Letztes Opfer war vor zwei Wochen der österreichische Topstürmer Thomas Vanek. „Das Management setzt jetzt auf junge Spieler und möchte es durch Drafts neu aufbauen“, erklärt der ehemalige Krefelder. „Das ist natürlich etwas frustrierend, weil das braucht Zeit und ich hatte mir erhofft, hier kurzfristig um den Cup mitspielen zu können, woran momentan aber nicht zu denken ist.“

Die genauen Hintergründe für den Richtungswechsel der Verantwortlichen in Buffalo sind nicht bekannt und ob es notwendig war, zur Trading Deadline die Reißleine zu ziehen und einen kompletten Neuanfang zu starten, wird erst die Zukunft zeigen. Fakten sind jedoch, dass der hochkarätige Kader zwei Mal in Folge die Playoffs verpasste. Aber dabei spielte mit hinein, dass das Verletzungspech dem Team in beiden Spielzeiten hold war. Außerdem bleibt die berechtigte Frage nach dem Gradmesser der verkürzten letzten Saison.

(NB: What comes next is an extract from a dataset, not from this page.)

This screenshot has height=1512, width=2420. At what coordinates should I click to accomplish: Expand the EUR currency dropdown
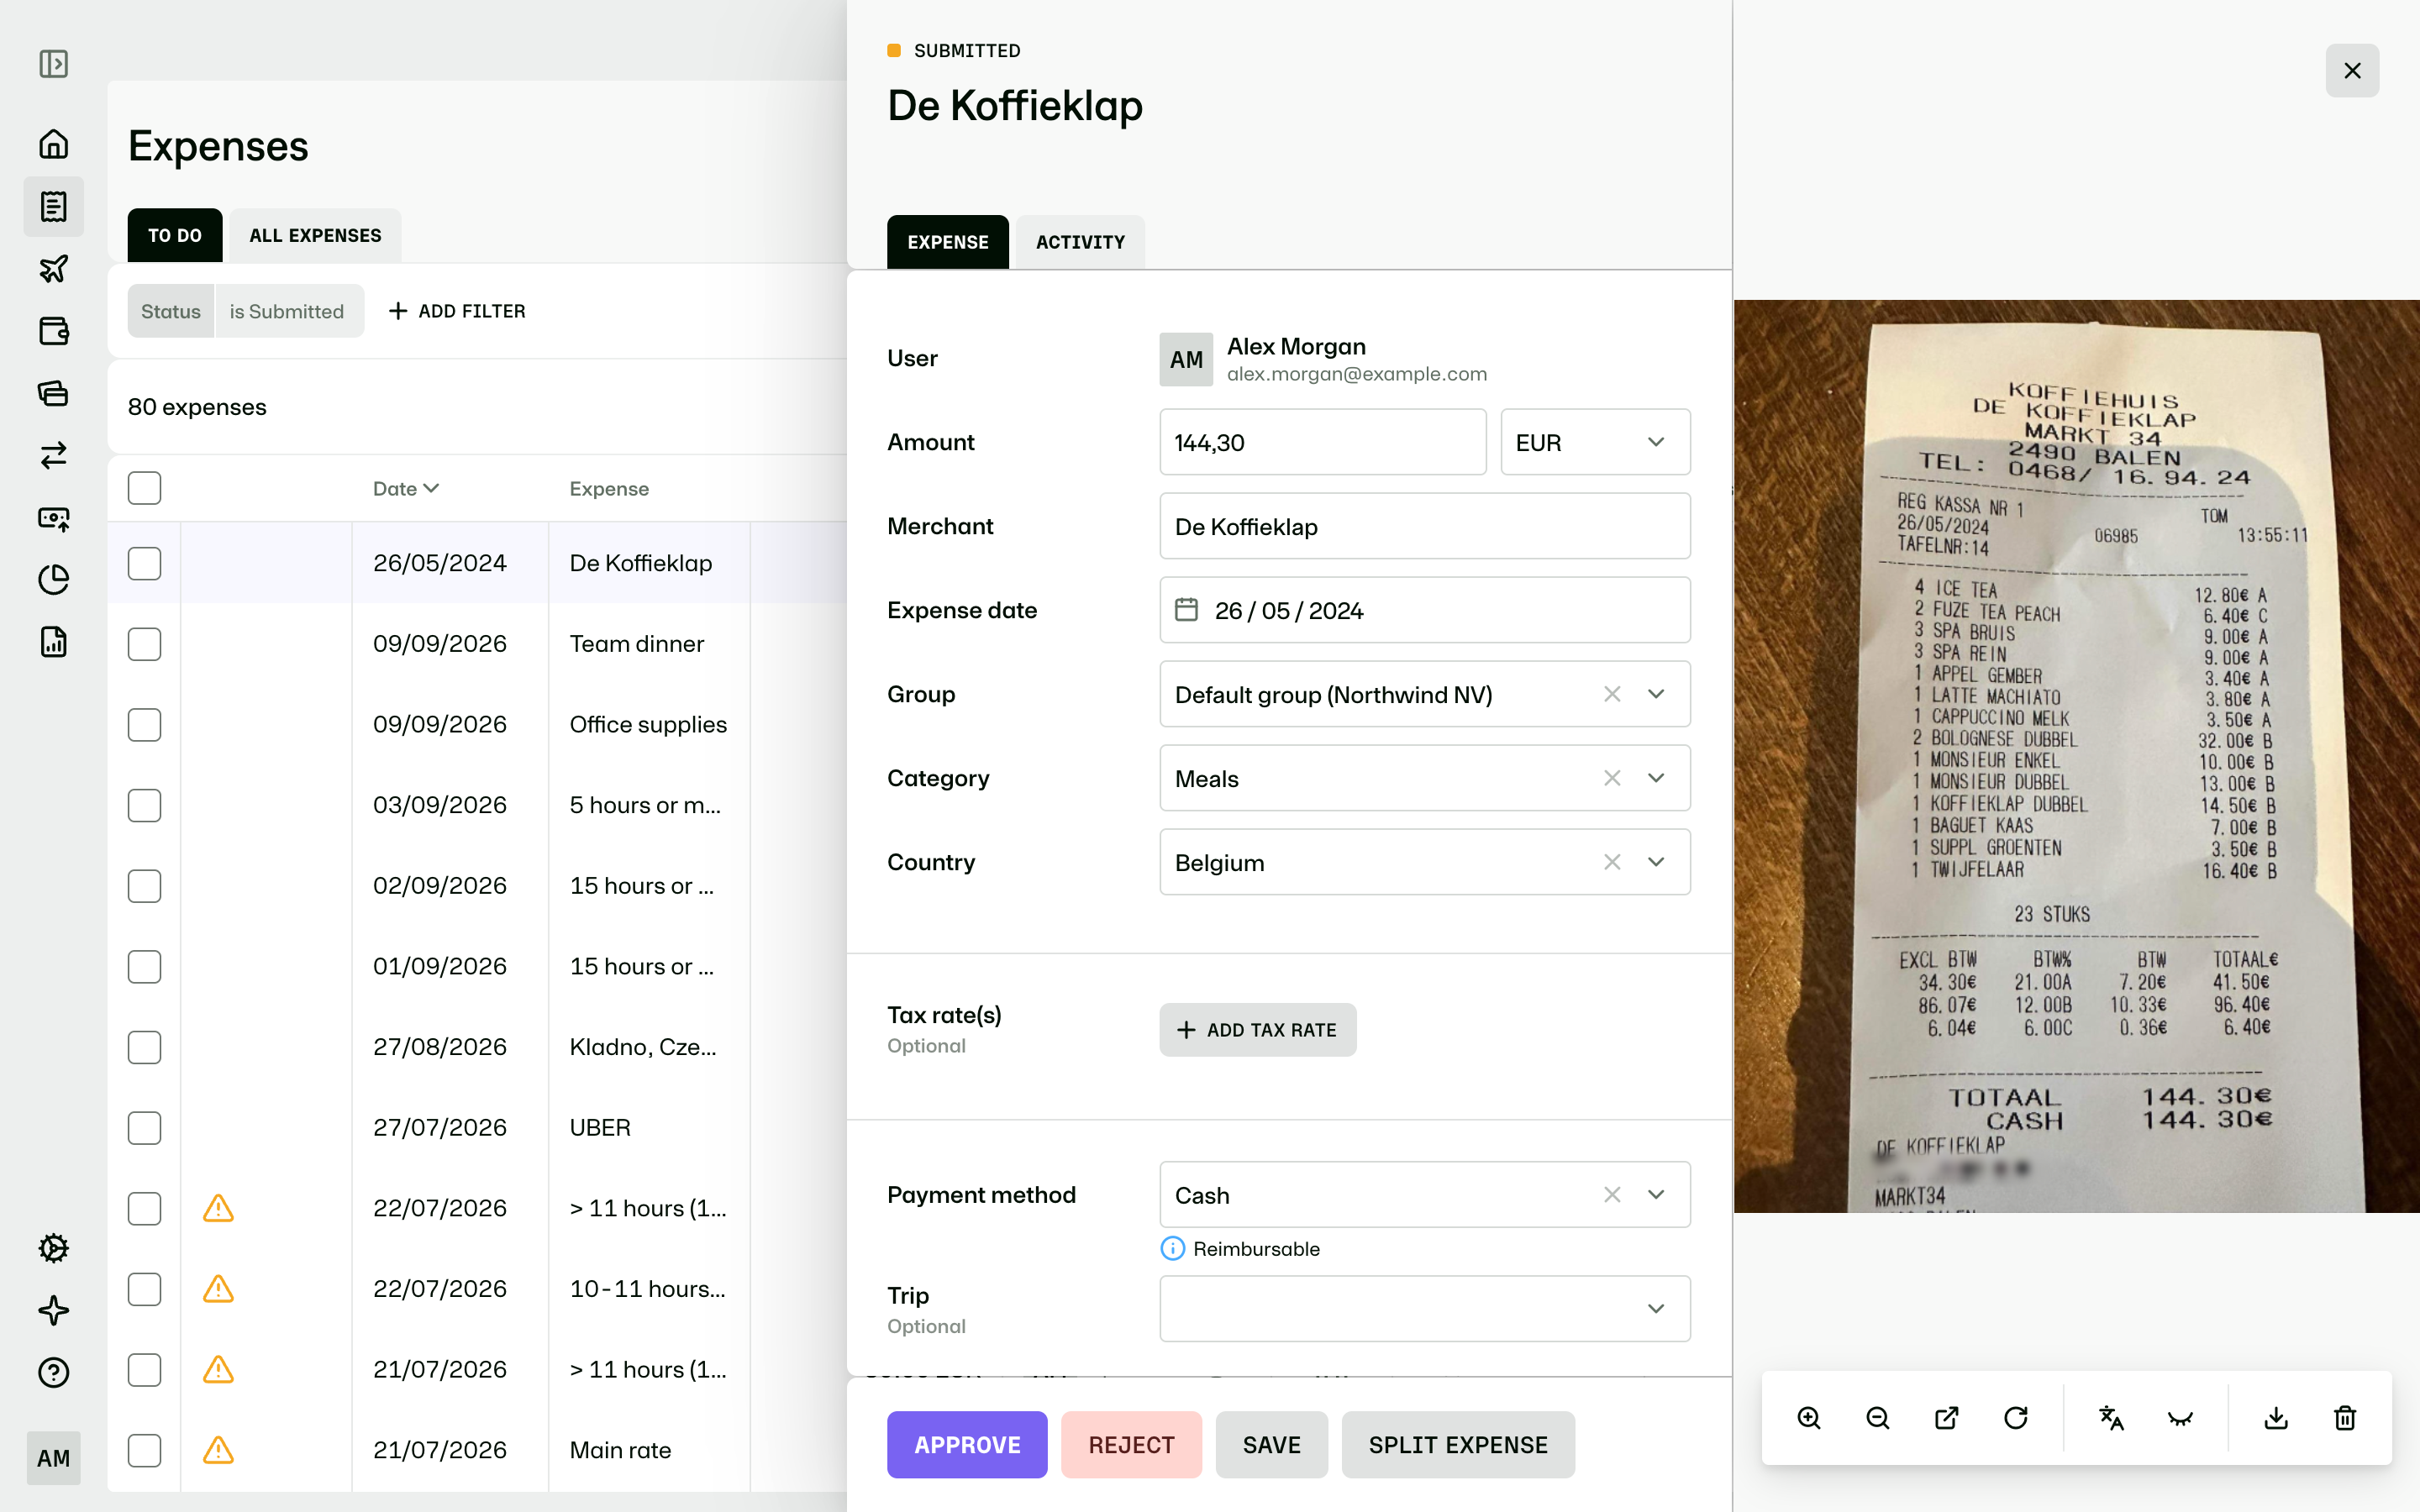point(1595,442)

Tatsache ist jedoch, dass die Sabres der Liga nun hinterher laufen und mit nur vier Siegen aus 20 Spielen die Punktschlechtesten sind. „Die ganze Mannschaft ist enttäuscht vom Saisonverlauf“, betont Ehrhoff und spricht die Realitäten unverblümt an: „Wir sind momentan das schlechteste Team der Liga und das wohl auch verdient.“ Das schlägt sich auf die Stimmung im Team nieder: „Es ist nicht rosig. Wir versuchen das Beste daraus zu machen. Es gilt jetzt den Kopf hoch zu halten und positiv nach vorne zu schauen.“

Ehrhoff weiß, dass er an seiner dritten NHL-Station nach San Jose und Vancouver am Scheidepunkt angelangt ist. Er hat einen sehr gut dotierten Vertrag mit dem er ausgesorgt hat, aber der sportliche Erfolg soll ebenso stimmen. Dieses Ziel ist ihm abhanden gekommen. Mit seinen 31 Jahren ist er im besten Alter, hat jedoch nicht mehr ewig Zeit. Der Zenith ist absehbar.

Wird er nun Bestandteil der neuen Sabres und soll er als Führungsspieler die neue Mannschaft leiten oder stehen auch bei ihm die Zeichen auf Abschied? „Keine Ahnung“, äußert er sich zu der brisanten Frage und wird sogleich diplomatisch: “ Ich habe einen laufenden Vertrag und deswegen keinen Einfluss darauf. Das hängt vom Management ab und das wird man sehen. Gespräche in die eine oder andere Richtung gab es nicht.“

Es deutet daher viel darauf hin, dass General Manager Darcy Regier abwarten möchte, wie er mit seinen Topleuten Ehrhoff und Torhüter Ryan Miller, dessen Vertrag am Saisonende ausläuft, verfährt.

Es bleibt ihm also nur eine abwartende Haltung einzunehmen. Dem Anschein nach ist aber Ehrhoff ebenfalls eher einer neuen Aufgabe gegenüber aufgeschlossen. Zu indifferent sind die gezeigten Leistungen, denn dem überraschenden Sieg in San Jose folgten eine Niederlage bei den Kings, wo sich die Sabres noch ganz ordentlich präsentierten, aber am folgenden Abend bei den Anaheim Ducks mit 6-2 untergingen. Bitter für Ehrhoff, dass er diese Leistung nach einer Verletzung am Vortag nur von der Pressetribüne aus verfolgen konnte. Immerhin war das Problem nicht so schlimm und er wirkte gestern wieder mit, als beim 3-2 im Penalty schießen gegen die Kings der erste Heimerfolg gelang.

Ein weiterer Deutscher ist ebenfalls von den Vorgängen in Buffalo betroffen. Alexander Sulzer befindet sich seit Saisonbeginn im Farmteam und durfte bisher nur eine Partie in der NHL absolvieren. Problem des 29-jährigen Allgäuers ist laut Ehrhoff, dass ihm derzeit die jungen Verteidiger vorgezogen werden, um sie zu testen. Die Nummer 10 der Sabres gibt aber auch in dieser Frage ein klares Statement ab:

„Alexander gehört einfach in die NHL.“ Spannung ist daher angesagt, wie es mit beiden weitergeht.